- TASK PROMPT -
Only the lines below starting at the one containing "This screenshot has height=494, width=720." and ending at the one containing "Open the Profile settings section" belong in the answer, each copied exactly.

START TASK INPUT

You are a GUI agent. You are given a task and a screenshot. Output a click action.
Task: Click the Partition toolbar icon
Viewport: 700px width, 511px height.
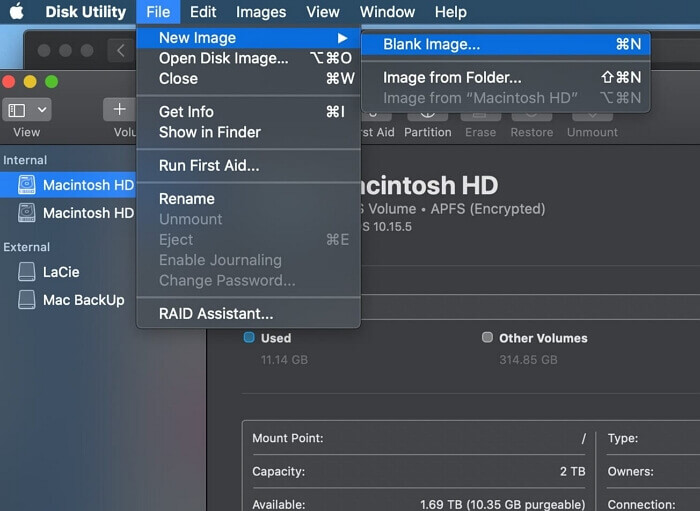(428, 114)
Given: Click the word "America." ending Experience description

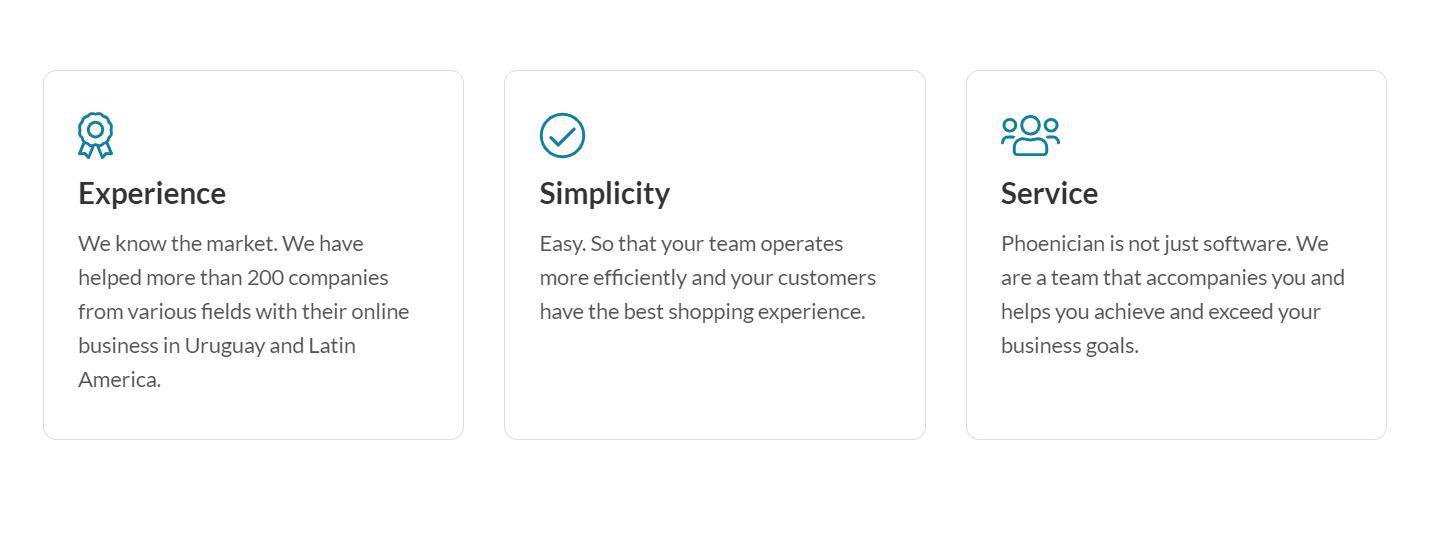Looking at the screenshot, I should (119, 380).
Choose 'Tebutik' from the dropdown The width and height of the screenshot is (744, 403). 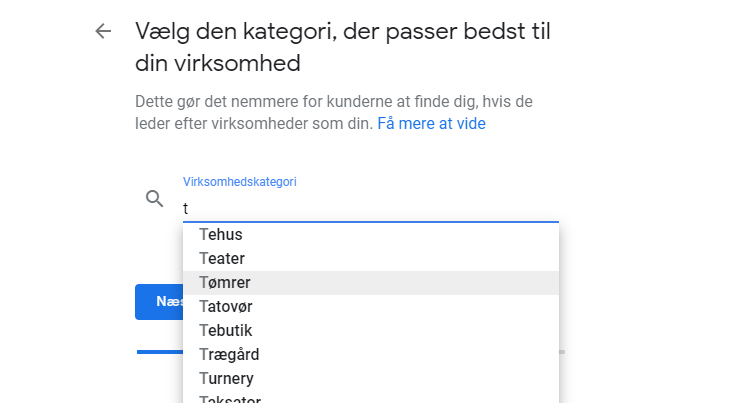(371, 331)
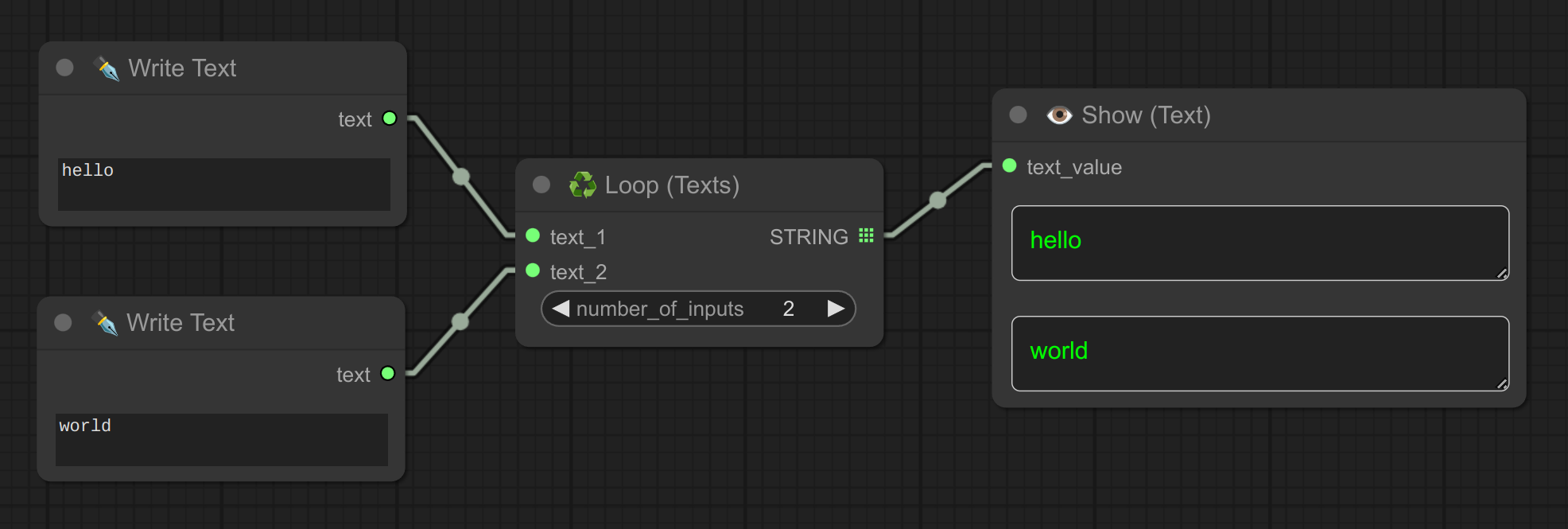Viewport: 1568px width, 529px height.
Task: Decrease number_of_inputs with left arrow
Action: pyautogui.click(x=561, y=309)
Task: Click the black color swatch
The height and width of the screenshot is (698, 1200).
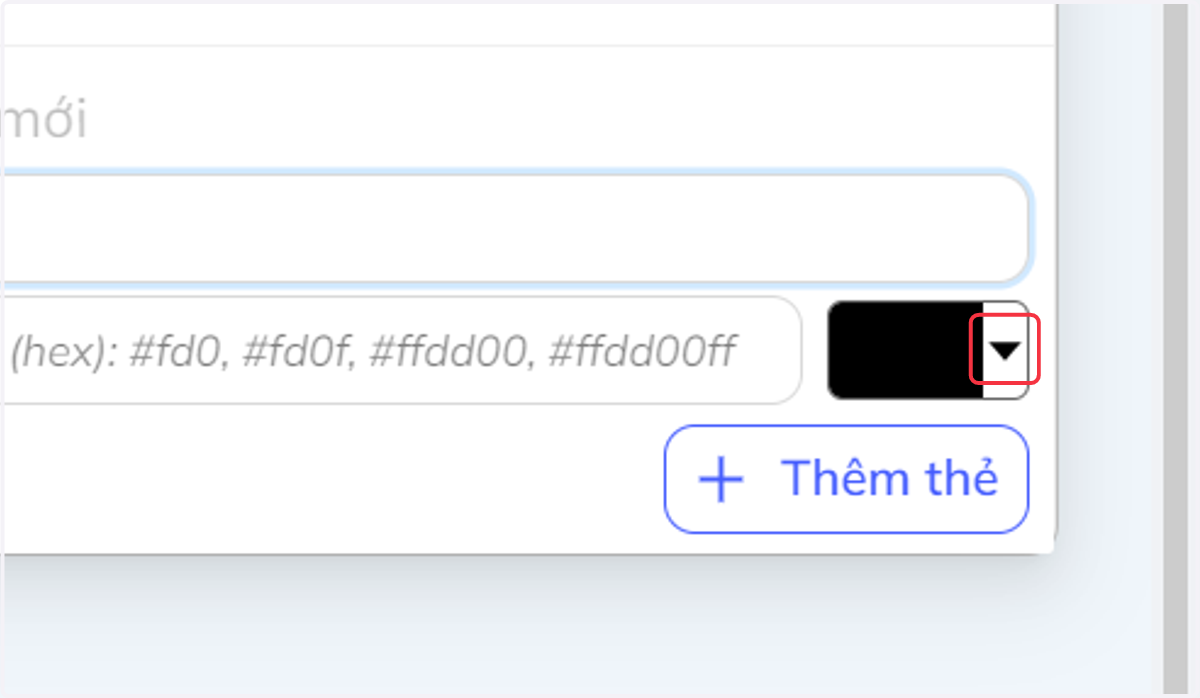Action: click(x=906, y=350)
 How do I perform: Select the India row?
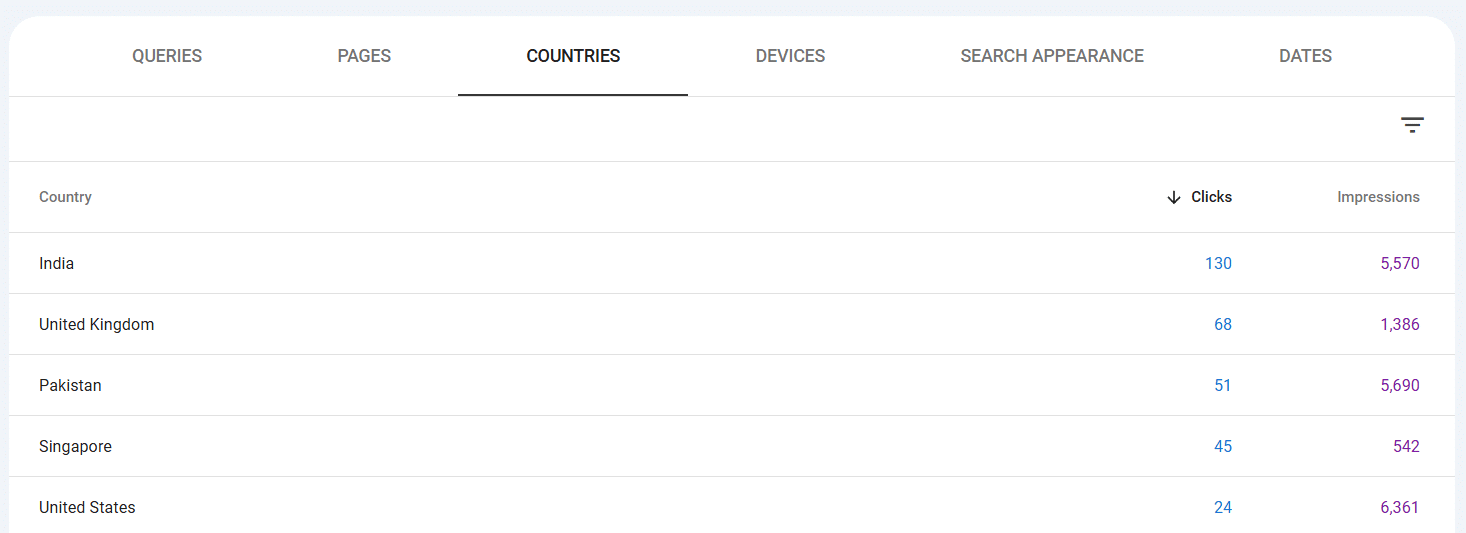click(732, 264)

END TASK INPUT
START TASK INPUT

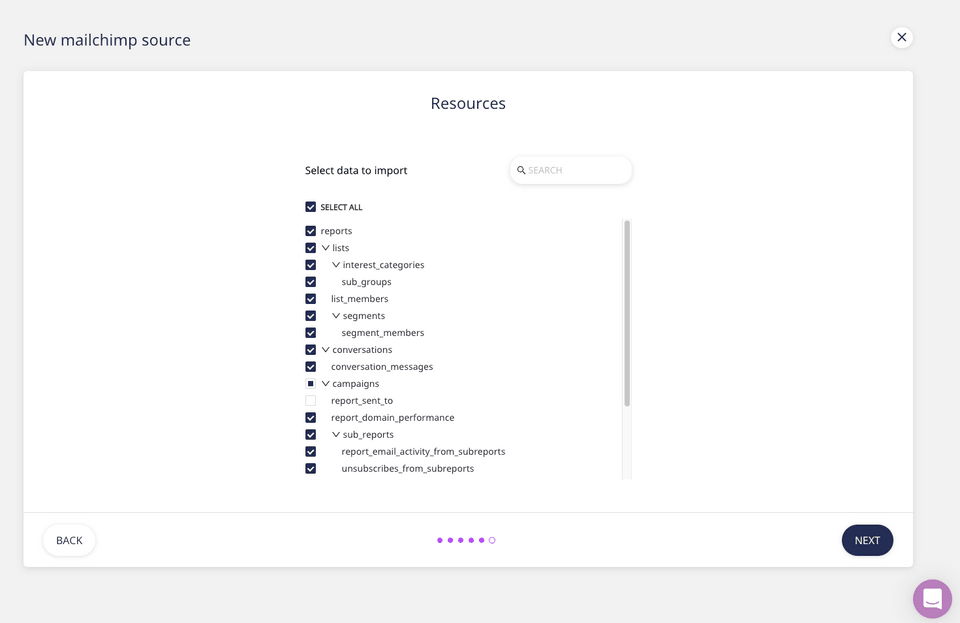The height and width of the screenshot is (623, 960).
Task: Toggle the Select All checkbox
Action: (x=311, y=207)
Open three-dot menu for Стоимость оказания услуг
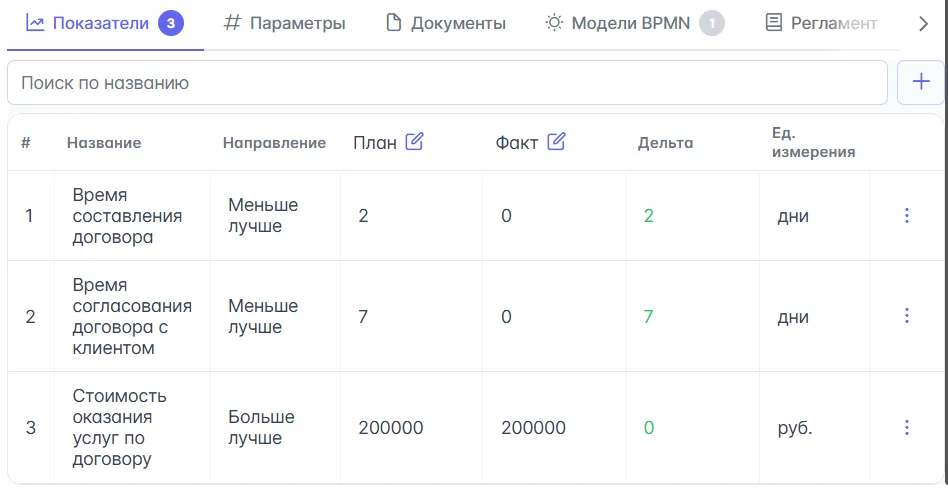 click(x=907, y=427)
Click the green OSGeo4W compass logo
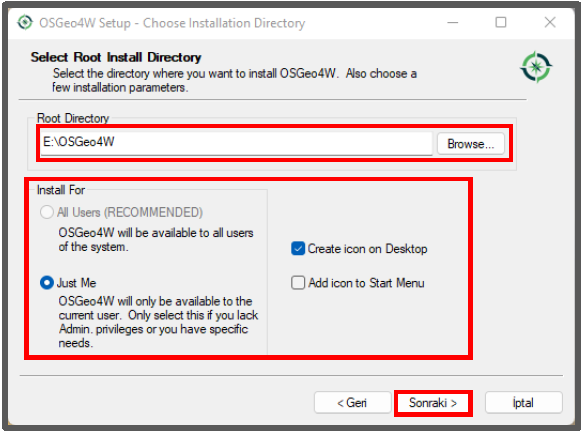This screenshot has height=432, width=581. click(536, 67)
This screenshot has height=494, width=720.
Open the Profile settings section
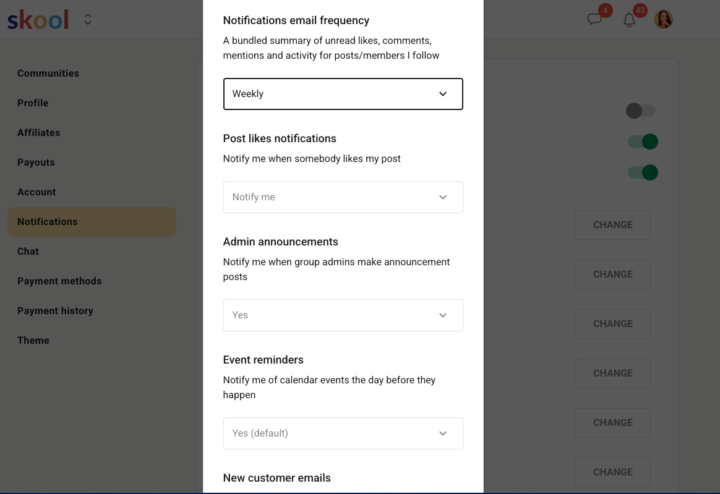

END TASK INPUT
START TASK INPUT

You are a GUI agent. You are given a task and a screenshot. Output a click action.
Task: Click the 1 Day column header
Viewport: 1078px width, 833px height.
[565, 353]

END TASK INPUT

- EXPECTED ANSWER -
This screenshot has height=494, width=720.
Open the Profile settings section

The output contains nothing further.